With two already in the bank, a three-game winning streak and 12-2 start to the season (12-1 since losing Opening Day), the Red Sox send ace Chris Sale to the mound to face Baltimore's top guy -- Dylan Bundy -- in what are supposed to be frigid conditions Sunday.
Sale and his fellow starters are 9-1 with a 2.08 ERA after Hector Velazquez pitched five innings and yielded two runs in Saturday's rout. Sale has only allowed two runs in his first 17 innings of the season.
While the starters and closer Craig Kimbrel have been great (other relief up and down), the bats have been ridiculous. After starting slow, they have scored six or more runs in seven straight games for the record-tying third time in franchise history. They have had innings of at least four runs in seven straight games and have scored 62 in the last seven.
Boston has scored 76 runs in the last 10 games, losing only one of those games.

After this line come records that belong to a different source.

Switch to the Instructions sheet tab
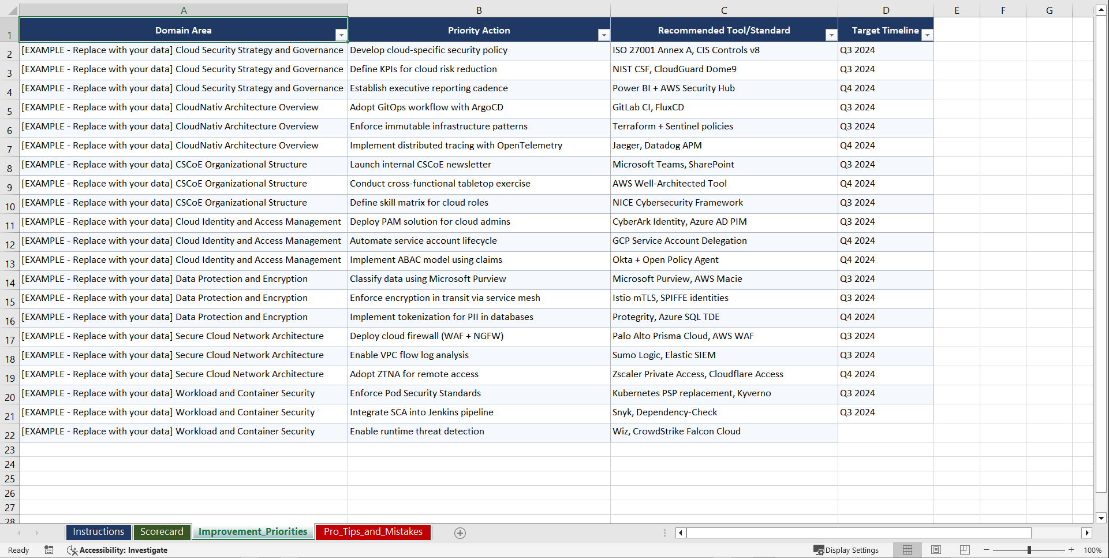98,532
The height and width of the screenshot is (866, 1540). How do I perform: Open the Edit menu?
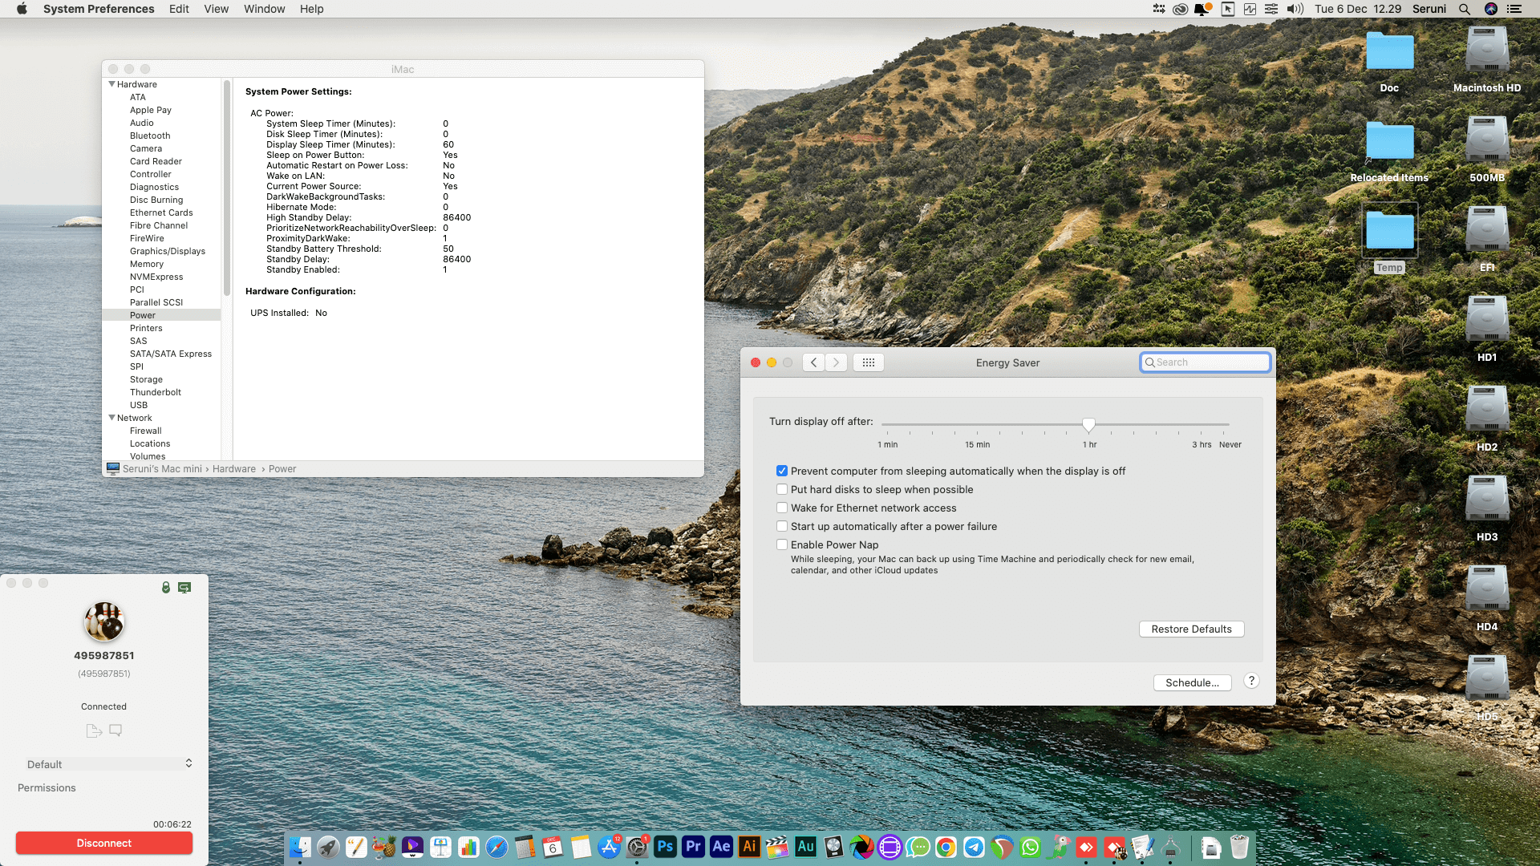click(x=178, y=9)
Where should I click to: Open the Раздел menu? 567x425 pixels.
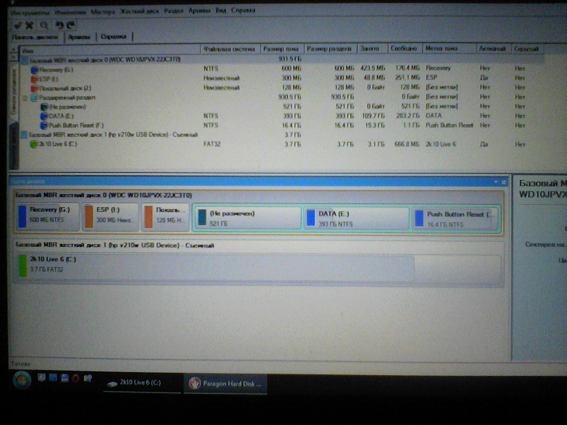click(x=174, y=11)
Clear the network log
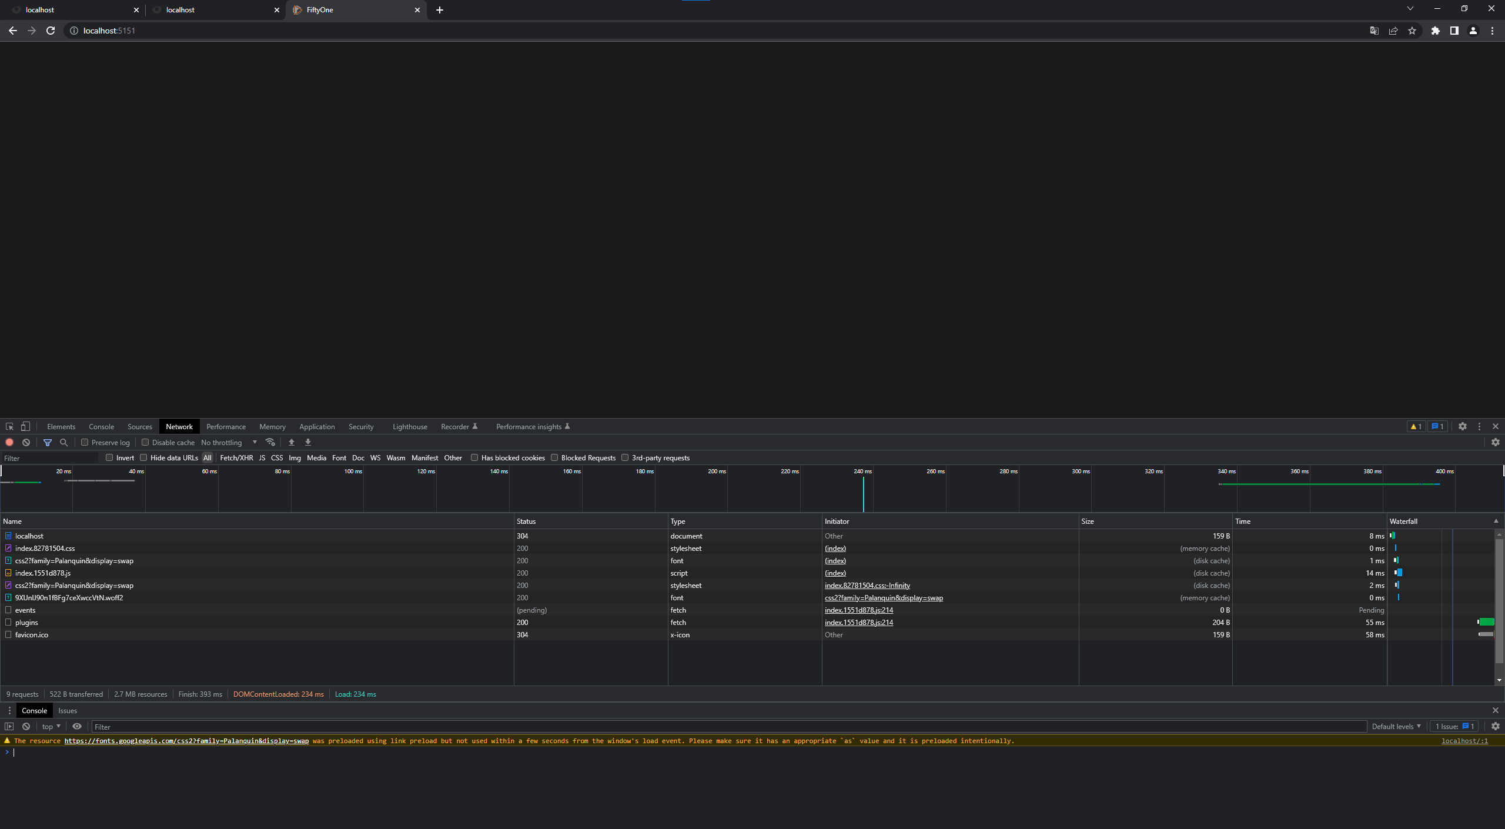 [26, 442]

"We have a lot of sluggers on this team," Cora said.
J.D. Martinez, who started the season 0-for-8, is 15-for-45 with 13 RBIs and seven extra base hits since. Hanley Ramirez, who returned to the lineup after missing almost two complete games with a wrist contusion, has driven in 15 for the season.
Cora liked the way his team looked in spring training but even he has to be surprised at 12-2.
Right?
"I've been saying it for a while -- we've been playing good baseball for a while, regardless of spring training," Cora said. "We're playing clean and fast and pitching. We're proud of what they're doing."
The Red Sox, who already have Xander Bogaerts on the disabled list, had a bit of a scare Saturday when Mookie Betts suffered a left foot contusion on a slide home and had to leave the game. X-rays were negative and Betts stayed in the game for a while after the injury. He will likely get the day off Sunday.
And now it's Sale turn as the skinny left-hander takes a 5-2 record and 2.88 lifetime ERA against the Orioles, who fell to 5-10 with Saturday's loss.
Bundy is a hard-luck 0-1 with an impressive 1.35 ERA and 25 strikeouts in 20 innings this season. He is 2-1 with a 3.57 ERA in six games (three starts) at Fenway and 3-4 with a 5.01 ERA lifetime against Boston.
Starters Chris Tillman and Alex Cobb have been pounded in the first two games of the season as Boston made short work of Cobb in his Orioles debut Saturday.
Baltimore is off to its worst start since opening 2-13 in 2010, and Saturday the Orioles had to place Jonathan Schoop on the disabled list with an oblique strain suffered during an at-bat Friday. It's reportedly a Grade 1 strain, which is good news.
"We knew we had to make room for Alex today. I wish it wasn't for Jon," Orioles manager Buck Showalter said before Saturday's game.
Cobb wasn't signed until late in spring training and worked his way back in the minor leagues before Saturday's unsuccessful debut.
"A lot of things change when you come from the minor leagues to the big leagues, even the weather that he came from," Showalter said. "We threw a lot of things at him today, and he never gave in. He's only going to get better and better."
Trey Mancini, the first Orioles player to reach base in his first nine games at Fenway since Don Baylor (1972-73), is 4-for-9 lifetime against Sale. Manny Machado is 5-for-14 with a home run.
Brock Holt is 5-for-8, Christian Vazquez 5-for-12 and Jackie Bradley Jr. 6-for-17 with a homer versus Bundy, who has allowed two home runs to Betts.